ORF-Journalisten von Medienpaket enttäuscht
 

ORF-Journalisten von Medienpaket enttäuscht

"Gewaltige ORF-Reform, gewaltig gescheitert" - Der ORF-Redakteursrat reagiert mit drastischen Worten auf das vom Nationalrat beschlossene Medienpaket

Am Donnerstag wurde im Nationalrat das Medienpaket mit den Stimmen von SPÖ und ÖVP verabschiedet (HORIZONT berichtete). Es sieht vor allem bürokratische Erleichterungen für Privatsender und den ORF vor - mehr Unabhängigkeit für den ORF gibt es, obwohl bereits seit 2013 von der Politik versprochen, vorerst nicht. Bei den selbstbewussten ORF-Redakteuren kommt das natürlich gar nicht gut an: "Medienpolitik in Österreich ist offenbar in erster Linie Macht- und Klientelpolitik", sagt Redakteursratsvorsitzender Dieter Bornemann.

Zwar gebe es Lippenbekenntnisse zum öffentlich-rechtlichen Rundfunk, "wenn es aber um die Stärkung der Unabhängigkeit und die Verringerung des Einflusses der Parteipolitik auf den ORF geht, dann verkümmern groß angekündigte Reformen zu Mini-Reförmchen", so Bornemann weiter. Dieser erinnerte an die von SPÖ und ÖVP 2012 angekündigte "gewaltige" Reform des ORF mit einem verkleinerten und unabhängigen ORF-Stiftungsrat. "Statt dessen werden die Aufsichtsgremien des ORF weiterhin wie eh und je bestellt. Nach Regeln, die weder die fachliche Qualifikation der Mitglieder von Stiftungs- und Publikumsrat, noch Transparenz garantieren", kritisierten die ORF-Journalisten.
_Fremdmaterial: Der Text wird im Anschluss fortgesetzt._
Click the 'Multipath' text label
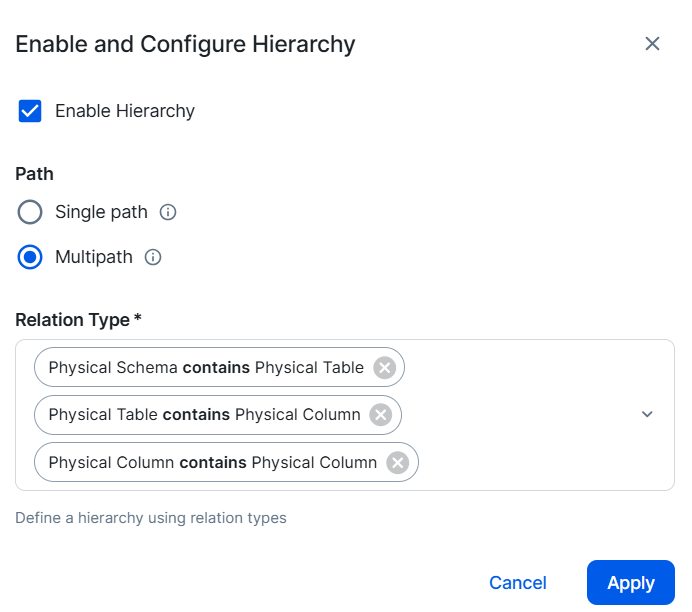click(x=94, y=257)
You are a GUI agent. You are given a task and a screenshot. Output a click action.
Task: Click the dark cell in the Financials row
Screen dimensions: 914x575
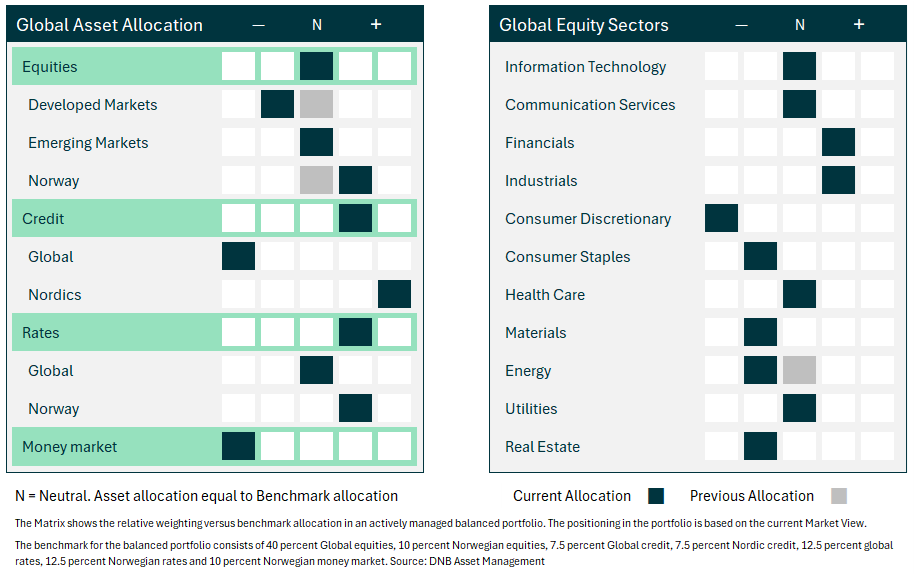(x=838, y=143)
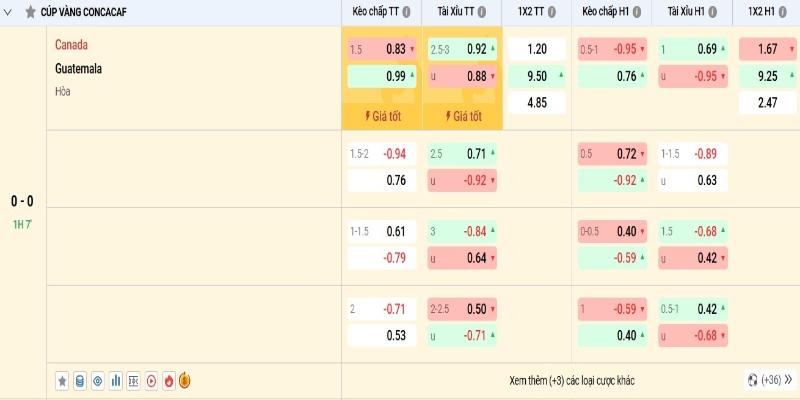Open Xem thêm (+3) các loại cược khác
Image resolution: width=800 pixels, height=400 pixels.
pyautogui.click(x=571, y=380)
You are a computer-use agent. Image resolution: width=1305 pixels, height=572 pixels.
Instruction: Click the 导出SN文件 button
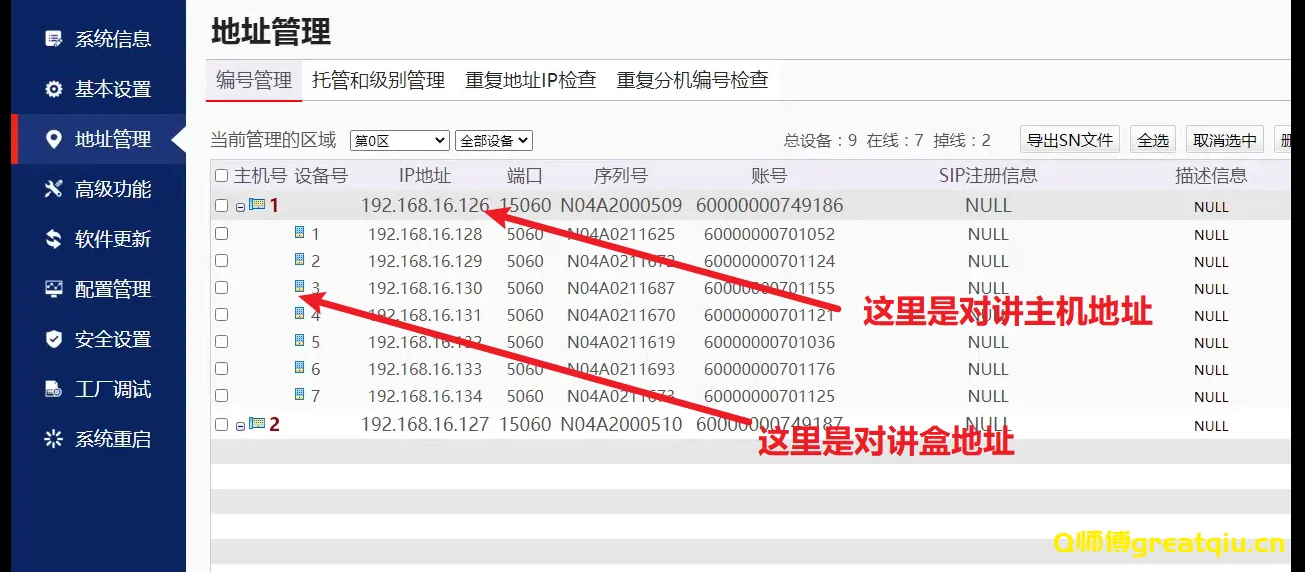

Im ORF-Stiftungsrat herrsche "Parteienproporz, und um das zu verschleiern, gibt es eben keinen Fraktionen, sondern Partei-'Freundeskreise'". Die jüngste Umbesetzung des steirischen Stiftungsrats von Rot auf Schwarz zeige, "dass die Parteien wie gewohnt im ORF fuhrwerken". Für die bevorstehende Neubestellung der ORF-Geschäftsführung im Sommer 2016 befürchten die Journalisten deshalb Schlimmes: "Schon jetzt gibt es Anzeichen, dass es bei der anstehenden Vergabe von Führungsfunktionen für den amtierenden Generaldirektor in erster Linie darum geht, Parteiwünsche zu erfüllen, anstatt auf journalistische Reputation, Managementfähigkeiten und innovative Zugänge an die Herausforderungen des Qualitätsjournalismus zu achten. Mit Bedauern müssen wir zur Kenntnis nehmen, dass für Belange des öffentlich-rechtlichen Rundfunks nicht die Verfassung, sondern die österreichische Realpolitik entscheidend ist. Und die verlangt immer noch ein Zugriffsrecht der Parteien auf den ORF. Vom Stiftungsrat über Führungspositionen bis hin zu Musik-Quoten-Regelungen und Twitter-Verboten für ORF-Mitarbeiter."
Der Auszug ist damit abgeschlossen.